Kennedy ganó el debate al experimentado candidato republicano, por que entendió claramente que la era del imperio de la televisión había empezado. Esto quiere decir que la palabra fue sustituida por la imagen. Los asesores de Kennedy, Charles Guggenheim, Tony Schwartz y David Sawyer –posteriormente de los más reconocidos en la política norteamericana- prepararon a un candidato para la televisión, por que los debates se crearon para ésta.
Esta ágora moderna tiene, sin embargo, lógicas distintas a la recreada en la era de la retórica discursiva. Ahora cuenta el aspecto, el tono, la gestualidad y menos la propuesta o, como suele demandarse, el programa. Es decir, el lenguaje no verbal resulta siendo indispensable. Por eso los debates se recuerdan por aquello que llega al corazón y no tanto a la cabeza.

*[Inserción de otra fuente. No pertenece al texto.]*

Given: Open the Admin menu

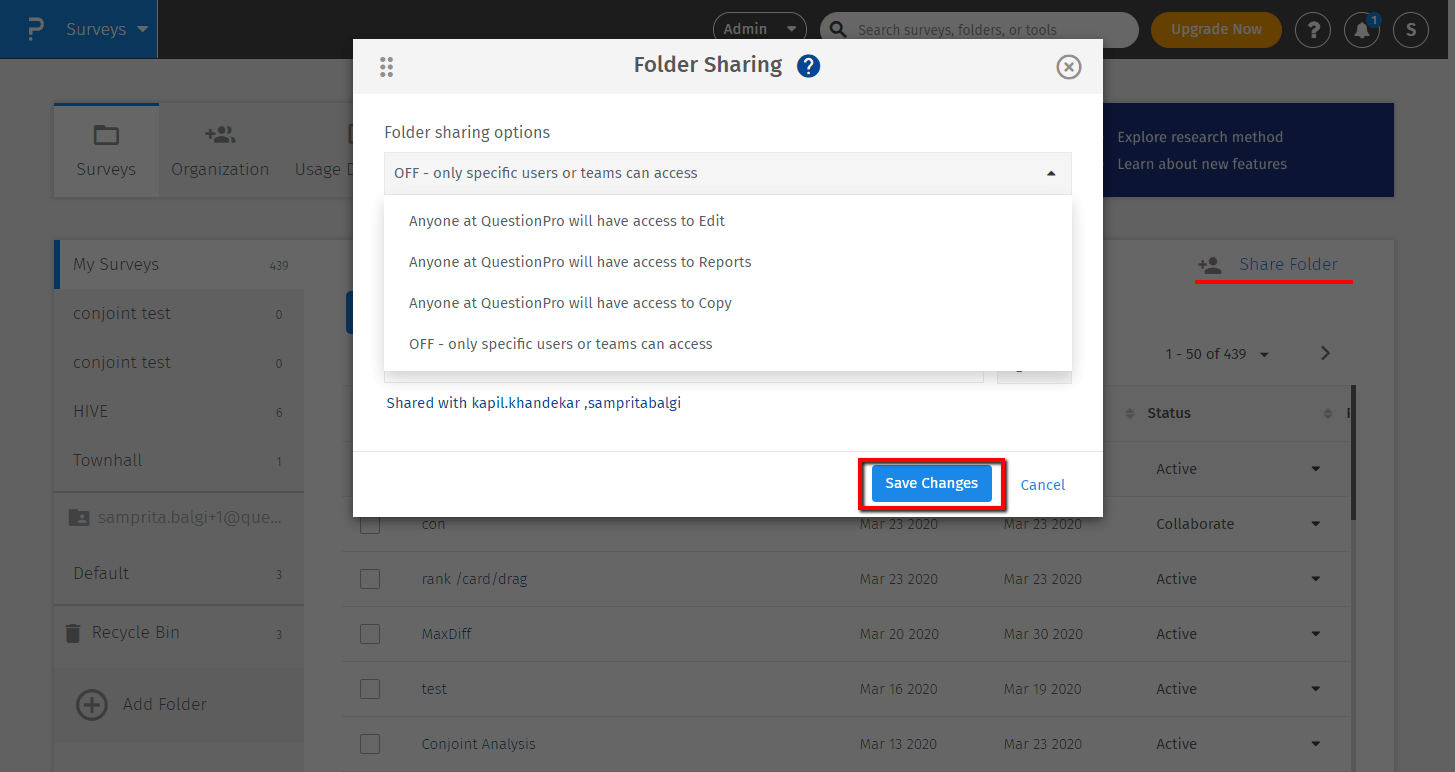Looking at the screenshot, I should 759,28.
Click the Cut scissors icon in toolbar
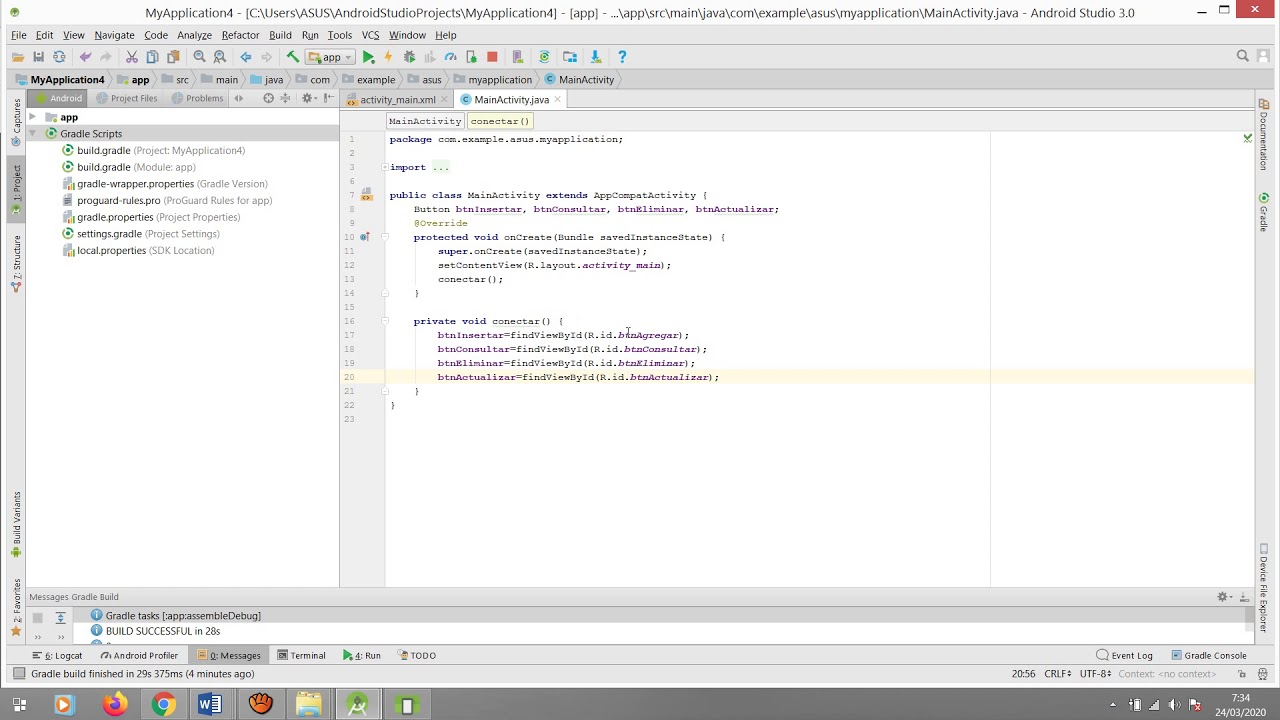This screenshot has height=720, width=1280. [x=132, y=57]
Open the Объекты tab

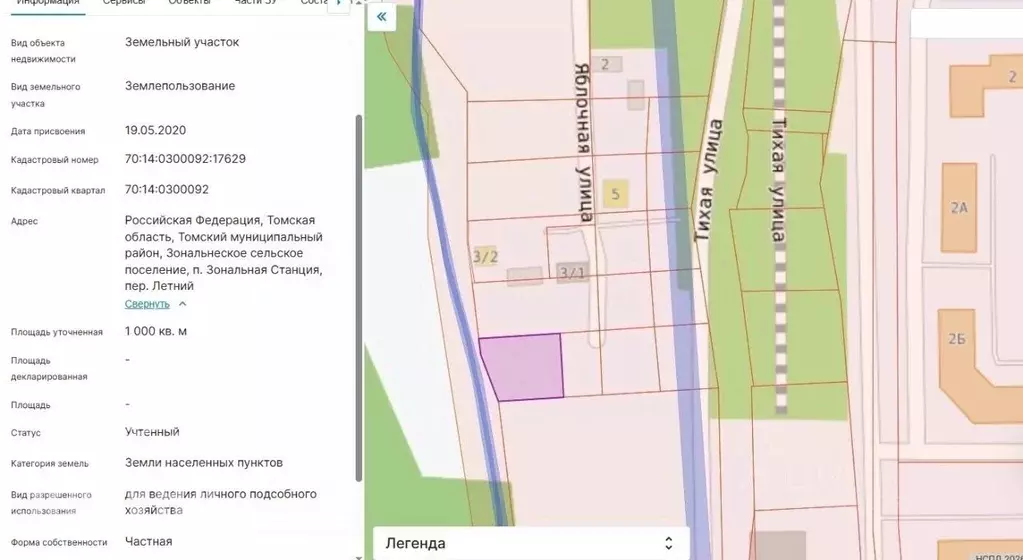click(x=189, y=3)
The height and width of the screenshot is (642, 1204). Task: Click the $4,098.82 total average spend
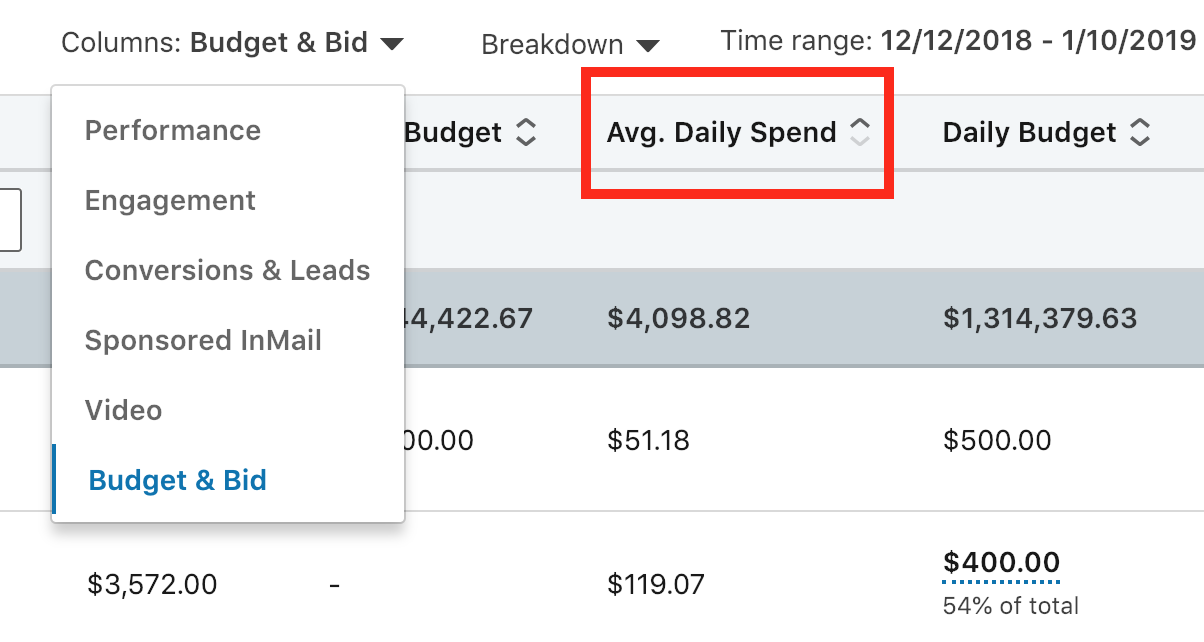[678, 318]
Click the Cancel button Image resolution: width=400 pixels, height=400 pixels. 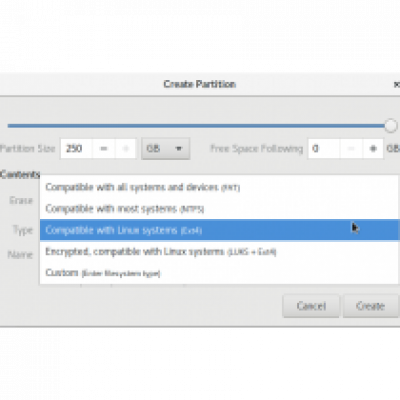(311, 306)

Pero, si bien los debates por si solo no deciden una elección, no quiere decir que no tengan ningún impacto.
La paradoja del debate presidencial es que por un lado se exige su realización, bajo la premisa que éste se constituya en el espacio en la que los candidatos proporcionan propuestas y planes que guiarán su desempeño presidencial y, de esta manera, el elector evalúe y tenga mejores argumentos para desarrollar un voto informado, un voto de calidad. Pero, por otro lado, es lo que menos apreciará el televidente. Un debate sobre empleo, agro, seguridad, política exterior, por señalar al azar algunos temas, puede hacerse tan especializado que, salvo los entendidos -que son los menos-, terminará por no ser entendido y menos asumido por el elector.
Un debate abierto y libre, cara a cara, con tiempos iguales, sería el más próximo al debate político clásico, en el que ganaría el que combinaría el discurso con la forma. Es el que desarrolla el típico polemista, de esos que han nutrido muchos parlamentos nuestros. En algunos casos la diferencia en estas destrezas, como en el caso actual, se notaría claramente. Por esta razón, los asesores tratan de minimizar las diferencias, como los riesgos. Esta situación lleva a regular el debate hasta lo más mínimo y a formalizarlo en extremo, perdiendo toda espontaneidad. Por ejemplo, en el último debate entre Bush y Kerry, en la última elección norteamericana, las partes acordaron un documento de 32 páginas, en el que se determinaron las directrices que deberían seguirse para el debate. Es así que nada se deja al azar, todo se controla, como que así han sido los debates presidenciales después del Kennedy-Nixon de 1960. Así parece conducirnos los tan esperados debates electorales.